Texte cité:
----------------------------------------

L'intégration de normes internationales dans l'ordre juridique interne en France et en Allemagne: La hiérarchie des normes
Traditionnellement, on envisage un système juridique interne comme un ordre cohérent de normes nationales, avec un bloc de constitutionnalité comme norme fondamentale. Il s'organise selon le principe de la hiérarchie des normes, qui stipule que toute norme juridique doit être encadrée et fondée sur une norme supérieure. Ce concept a notamment été élaboré par Hans Kelsen ainsi que par son disciple Adolf Merkel (Klaus F.Röhl, Allgemeine Rechtslehre, p.276).
Or, on constate aujourd’hui le développement continu de normes au niveau international et qui, loin de rester purement interétatiques, visent à affecter les ordres juridiques internes des États. Face à ce phénomène, des États comme la France et l'Allemagne (RFA) ont développé des mécanismes leur permettant d'intégrer des normes issues d’un ordre extra-étatique dans leurs hiérarchies des normes respectives.
Avec une coopération très avancée et l’appartenance à un même ensemble régional, l’espace communautaire européen, il n’est point surprenant que ces deux pays sont confrontés aux mêmes problématiques, et qu'il y a dans leurs approches une certaine convergence. Par contre, la stratégie nationale pour approcher cette problématique ne reste pas sans conséquence.
Consécration de la hiérarchie des normes au plan national
Un premier constat peut paraître banal: il n’y a pas de Constitution supérieure qui serait le fondement de la Constitution française de 1958 ou du Grundgesetz (GG) allemand. Même la “Constitution Européenne”, rejetée en 2005, ne prétendait être le fondement des systèmes nationaux. C’est la Constitution nationale qui reste la source primaire de l’ordre étatique.

----------------------------------------

Données fournies:
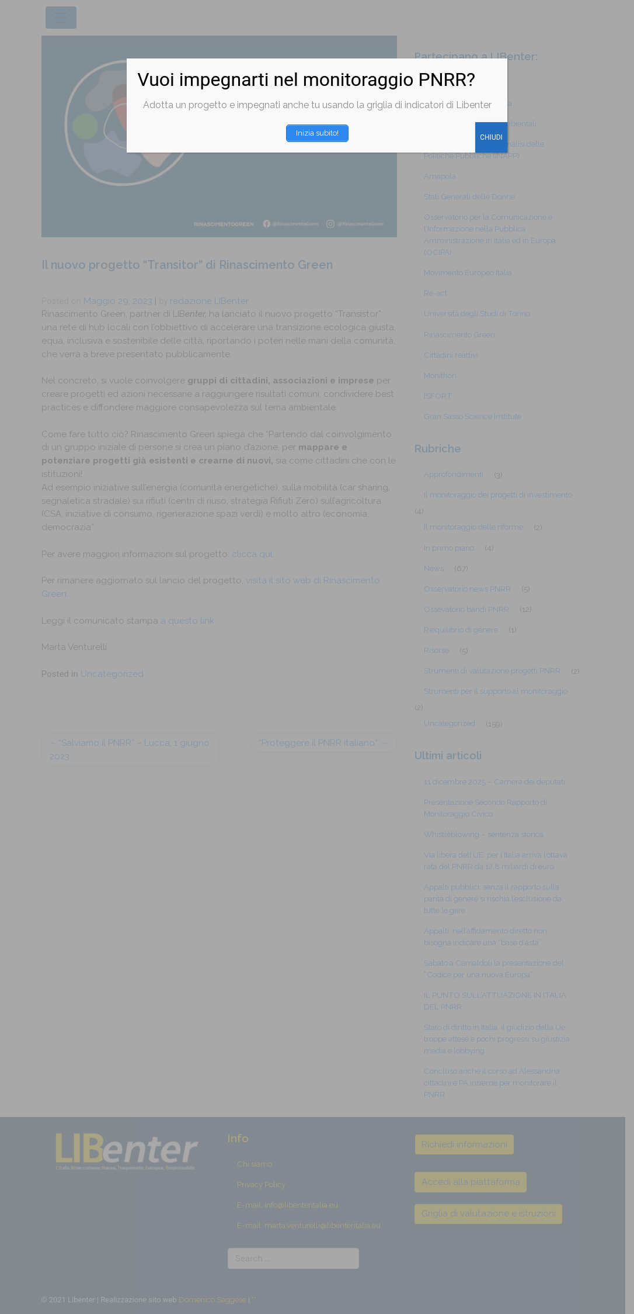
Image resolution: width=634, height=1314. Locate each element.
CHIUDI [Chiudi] (491, 137)
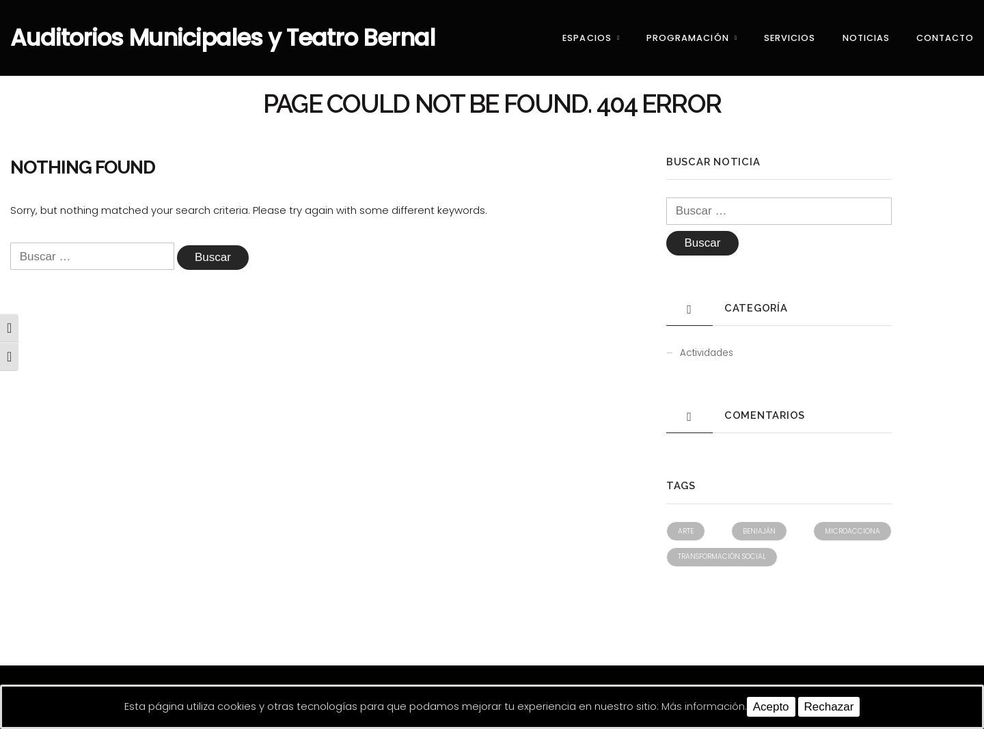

----------------------------------------

Traduisez en anglais cette phrase du texte sur la hiérarchie des normes : « C’est la Constitution nationale qui reste la source primaire de l’ordre étatique. » Appuyez-vous uniquement sur le texte cité.

Corrigé de l'exercice: It is the national Constitution that remains the primary source of the state legal order.